Старый Макар внимательно слушал Арсеньева, согласно кивая головой.

— Ты там еще девку лечил, — заметил он.

— Какое там, — махнул рукой Арсеньев. — Макар преувеличивает. Рядом с той юртой я нашел утром шалаш. В шалаше девушка с парализованными ногами. Голодная, полураздетая. Рассердился я, набросился на своих хозяев: «Почему не ухаживаете за дочкой?» — «Не дочка, чужая девка. И как помочь, больная она. Шаман приходил — не помог». Словом, пригрозил я им, что на обратном пути буду здесь и, если увижу, что плохо ухаживают за больной, строго спрошу с них. Вы бы видели, какие благодарные глаза были у этой страдалицы.

— Полиомиелит, — заметил фельдшер. — Пока неизлечим.

— Так я примерно знал об этом. А когда возвращался обратно, уже не застал девушку в живых. Умерла, отмучилась, бедная. Сколько еще таких! И оспа, и трахома, и туберкулез. У ребятишек глисты. Сырую рыбу едят... Да, врачам придется много потрудиться, чтобы побороть все эти недуги. Вы очень гуманно поступили, что пошли работать в тайгу. Благородно!

Матвей Алексеевич промолчал. Ему было неудобно слушать похвалу. «Пошел!.. Послали, да и то ненадолго».

Вечером, когда зажглись крупные звезды и стойбище уснуло, Арсеньев присел на пенек у костра, вынул из походной сумки тетрадь в клеенчатом переплете и стал что-то записывать. Временами он откладывал тетрадь, быстро потирал руки и снова брался за карандаш.

Матвей Алексеевич готовил лекарства и поглядывал на Арсеньева в открытую настежь дверь. Наконец Арсеньев спрятал тетрадь в сумку, потянулся.
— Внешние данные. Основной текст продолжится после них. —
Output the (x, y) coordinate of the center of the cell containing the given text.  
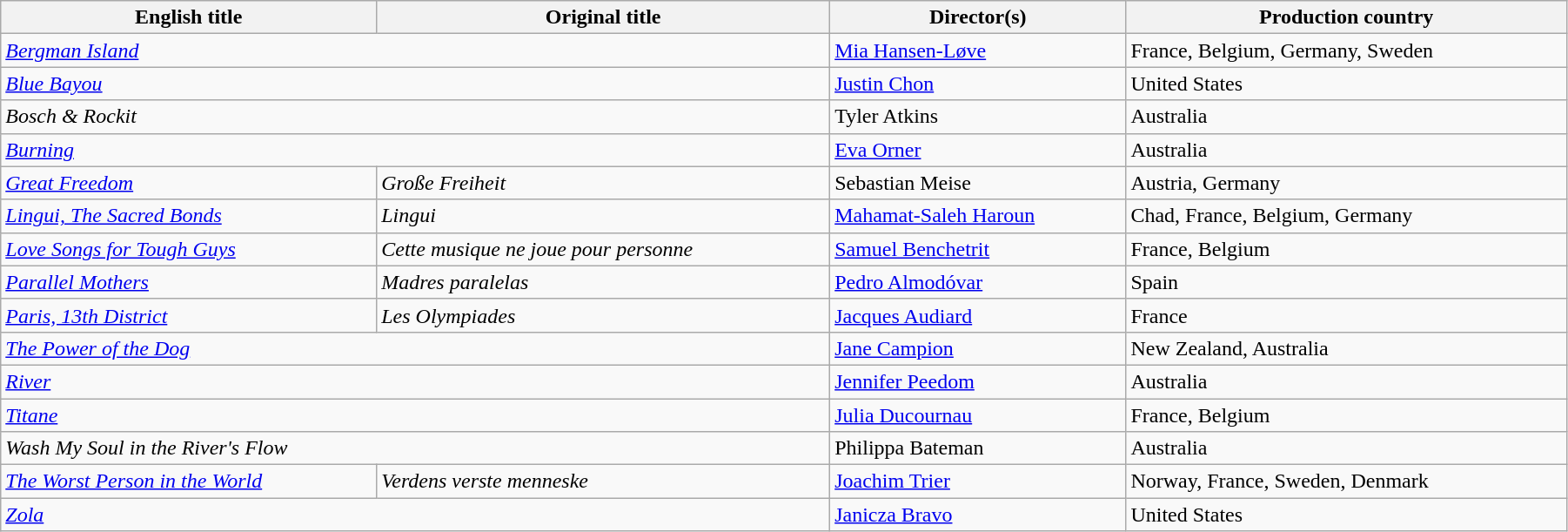
Director(s) (978, 17)
The Power of the Dog (416, 348)
Joachim Trier (978, 481)
Madres paralelas (604, 282)
Jacques Audiard (978, 315)
English title (189, 17)
Original title (604, 17)
Les Olympiades (604, 315)
Cette musique ne joue pour personne (604, 249)
Austria, Germany (1347, 183)
Verdens verste menneske (604, 481)
Paris, 13th District (189, 315)
Philippa Bateman (978, 448)
Zola (416, 514)
Mia Hansen-Løve (978, 50)
Titane (416, 415)
Pedro Almodóvar (978, 282)
Eva Orner (978, 150)
Blue Bayou (416, 84)
Spain (1347, 282)
Große Freiheit (604, 183)
River (416, 381)
Tyler Atkins (978, 117)
Bosch & Rockit (416, 117)
The Worst Person in the World (189, 481)
Chad, France, Belgium, Germany (1347, 216)
Norway, France, Sweden, Denmark (1347, 481)
Great Freedom (189, 183)
Janicza Bravo (978, 514)
Wash My Soul in the River's Flow (416, 448)
Lingui (604, 216)
Parallel Mothers (189, 282)
Jennifer Peedom (978, 381)
Samuel Benchetrit (978, 249)
Jane Campion (978, 348)
Love Songs for Tough Guys (189, 249)
Burning (416, 150)
Production country (1347, 17)
Bergman Island (416, 50)
Julia Ducournau (978, 415)
Justin Chon (978, 84)
France (1347, 315)
Sebastian Meise (978, 183)
Lingui, The Sacred Bonds (189, 216)
Mahamat-Saleh Haroun (978, 216)
New Zealand, Australia (1347, 348)
France, Belgium, Germany, Sweden (1347, 50)
Determine the [X, Y] coordinate at the center of the cell enclosing the given text.  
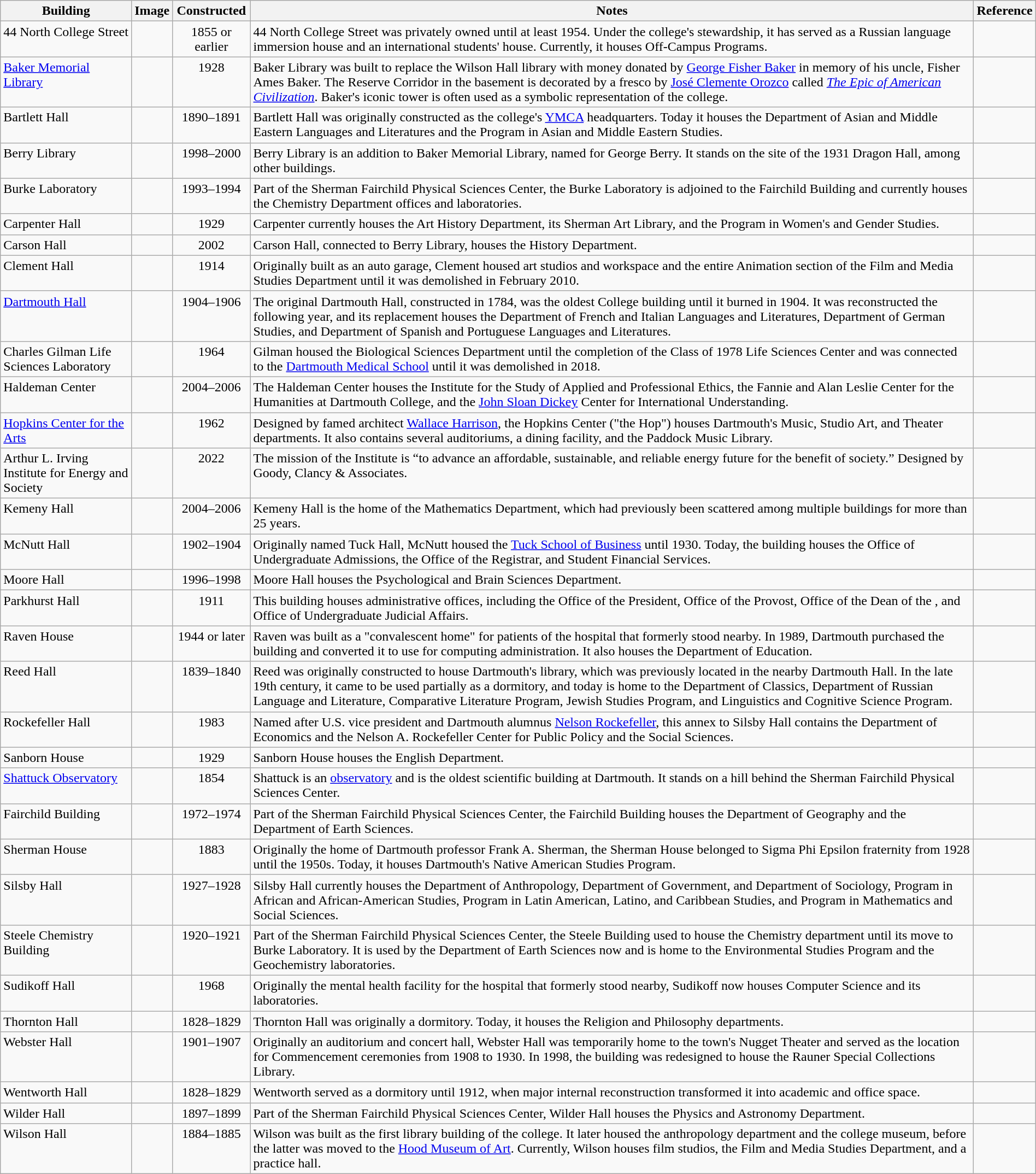
Reference [1004, 11]
Sherman House [66, 857]
Bartlett Hall [66, 125]
Sudikoff Hall [66, 992]
Steele Chemistry Building [66, 950]
Dartmouth Hall [66, 316]
Constructed [211, 11]
Raven House [66, 644]
McNutt Hall [66, 552]
Wentworth Hall [66, 1092]
Berry Library is an addition to Baker Memorial Library, named for George Berry. It stands on the site of the 1931 Dragon Hall, among other buildings. [612, 161]
1854 [211, 786]
Wilder Hall [66, 1113]
1883 [211, 857]
Building [66, 11]
Carson Hall [66, 245]
Charles Gilman Life Sciences Laboratory [66, 358]
2022 [211, 473]
1920–1921 [211, 950]
Clement Hall [66, 273]
Parkhurst Hall [66, 608]
1968 [211, 992]
1983 [211, 729]
44 North College Street [66, 39]
Carpenter currently houses the Art History Department, its Sherman Art Library, and the Program in Women's and Gender Studies. [612, 224]
Notes [612, 11]
Berry Library [66, 161]
Reed Hall [66, 686]
1972–1974 [211, 821]
Hopkins Center for the Arts [66, 429]
1855 or earlier [211, 39]
Haldeman Center [66, 395]
1901–1907 [211, 1057]
Carson Hall, connected to Berry Library, houses the History Department. [612, 245]
1996–1998 [211, 580]
Shattuck Observatory [66, 786]
1902–1904 [211, 552]
Image [152, 11]
1964 [211, 358]
Arthur L. Irving Institute for Energy and Society [66, 473]
Kemeny Hall [66, 516]
1884–1885 [211, 1149]
Baker Memorial Library [66, 82]
2002 [211, 245]
Originally the mental health facility for the hospital that formerly stood nearby, Sudikoff now houses Computer Science and its laboratories. [612, 992]
1839–1840 [211, 686]
Fairchild Building [66, 821]
Kemeny Hall is the home of the Mathematics Department, which had previously been scattered among multiple buildings for more than 25 years. [612, 516]
Wilson Hall [66, 1149]
1998–2000 [211, 161]
1944 or later [211, 644]
1928 [211, 82]
1890–1891 [211, 125]
1911 [211, 608]
Burke Laboratory [66, 196]
Webster Hall [66, 1057]
Part of the Sherman Fairchild Physical Sciences Center, Wilder Hall houses the Physics and Astronomy Department. [612, 1113]
1914 [211, 273]
Silsby Hall [66, 899]
Moore Hall [66, 580]
1897–1899 [211, 1113]
Wentworth served as a dormitory until 1912, when major internal reconstruction transformed it into academic and office space. [612, 1092]
1927–1928 [211, 899]
1962 [211, 429]
1993–1994 [211, 196]
1904–1906 [211, 316]
Rockefeller Hall [66, 729]
Thornton Hall was originally a dormitory. Today, it houses the Religion and Philosophy departments. [612, 1021]
Carpenter Hall [66, 224]
Sanborn House [66, 757]
Thornton Hall [66, 1021]
Moore Hall houses the Psychological and Brain Sciences Department. [612, 580]
Sanborn House houses the English Department. [612, 757]
Find where the given text appears and provide that cell's center as [x, y] coordinate. 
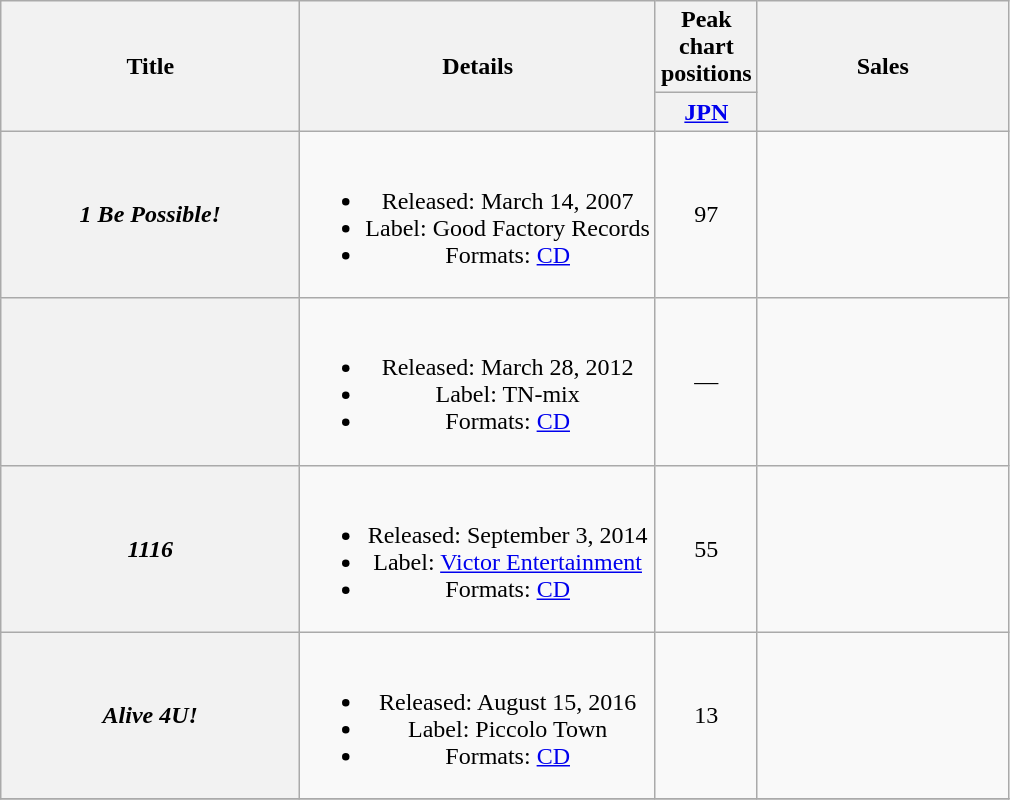
1116 [150, 548]
1 Be Possible! [150, 214]
13 [706, 716]
Released: March 14, 2007Label: Good Factory RecordsFormats: CD [478, 214]
Released: September 3, 2014Label: Victor EntertainmentFormats: CD [478, 548]
Released: March 28, 2012Label: TN-mixFormats: CD [478, 382]
Peak chart positions [706, 47]
Released: August 15, 2016Label: Piccolo TownFormats: CD [478, 716]
Title [150, 66]
Details [478, 66]
97 [706, 214]
Alive 4U! [150, 716]
Sales [882, 66]
— [706, 382]
JPN [706, 112]
55 [706, 548]
Scan for the cell matching the given text and deliver its (X, Y) coordinate at center. 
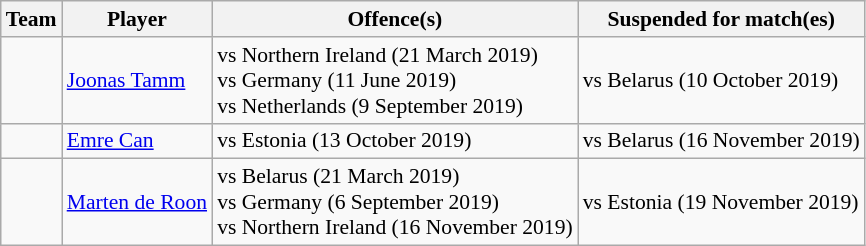
vs Belarus (21 March 2019) vs Germany (6 September 2019) vs Northern Ireland (16 November 2019) (395, 202)
vs Northern Ireland (21 March 2019) vs Germany (11 June 2019) vs Netherlands (9 September 2019) (395, 80)
vs Estonia (19 November 2019) (722, 202)
Joonas Tamm (137, 80)
Marten de Roon (137, 202)
vs Estonia (13 October 2019) (395, 141)
Offence(s) (395, 19)
Team (32, 19)
vs Belarus (10 October 2019) (722, 80)
vs Belarus (16 November 2019) (722, 141)
Suspended for match(es) (722, 19)
Player (137, 19)
Emre Can (137, 141)
Provide the [x, y] coordinate of the cell's center where the given text is located.  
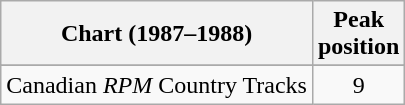
Peakposition [358, 34]
Chart (1987–1988) [157, 34]
Canadian RPM Country Tracks [157, 85]
9 [358, 85]
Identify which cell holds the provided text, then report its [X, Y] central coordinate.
— Что ж, отдыхать пора, Матвей Алексеевич! — бодро проговорил он. — Завтра в путь.

— Так скоро?

— Тороплюсь, Матвей Алексеевич. Мне еще до озера Гасси надо добраться, потом на Хор. Задержка может быть, а в Далькрайкоме ждут моего доклада. Эх, вместе бы нам прогуляться, есть у меня такие маршруты! Ну ничего, когда-нибудь возьму вас с собой. Поедете?

— С удовольствием!

— Вот и договорились. А теперь спать! Я только дымарь налажу, а то ночью комарики возьмут в плен, — и стал привычно устраивать дымокур в старом ведре.

Через несколько дней, убедившись, что оспа больше не грозит орочам, Мартыненко решил возвратиться в Тайхин. Прощаясь, посоветовал Акунке уговорить родичей откочевать поближе к Тайхину.

— Там и лечить будем ваших, да и ребятишкам надо в школу ходить, — пояснил Матвей Алексеевич. Акунка соглашался: конечно, они перенесут свои юрты поближе к Амуру, так и раньше делали. Но ведь и к зверю надо быть поближе...

Все жители вышли на берег провожать Мартыненко. Наперебой приглашали приезжать в гости, желали счастливого пути. Как потом узнал Матвей Алексеевич от Кирилки, бывший проводник Арсеньева — Макар шаманил ночью, упрашивал духов тайги оберегать русского лекаря в пути.

Наверно, убедительно просил старый орочон духов, без приключений добрались Матвей Алексеевич и Кирилка до Тайхина. Причалили к тихой знакомой заводи, где в прозрачной воде черными стрелами металась молодь. Кирилка привязывал бат к толстой иве, когда высокий вейник бесшумно раздвинулся и показалась голова Иннокентия.

— Здравствуй! — спокойно приветствовал старик прибывших, словно только вчера расстался с ними.

— Груша как? — крикнул Матвей Алексеевич, выпрыгивая из бата на берег.

Иннокентий не спеша раскурил трубку, примял пальцем золу, сладко затянулся, потом сказал:

— Однако, рыбу варит сейчас. Больных кормит.

— Ах, Иннокентий, Иннокентий, славный ты старик! Опять, дорогие, мы дома. Кирилка! Слышишь? Мы — дома! — радовался Матвей Алексеевич, хватая оторопевшего парня в охапку. И только теперь бесстрастное лицо старого Иннокентия выразило удивление: «Что это с русским лекарем, как ребенок, однако...»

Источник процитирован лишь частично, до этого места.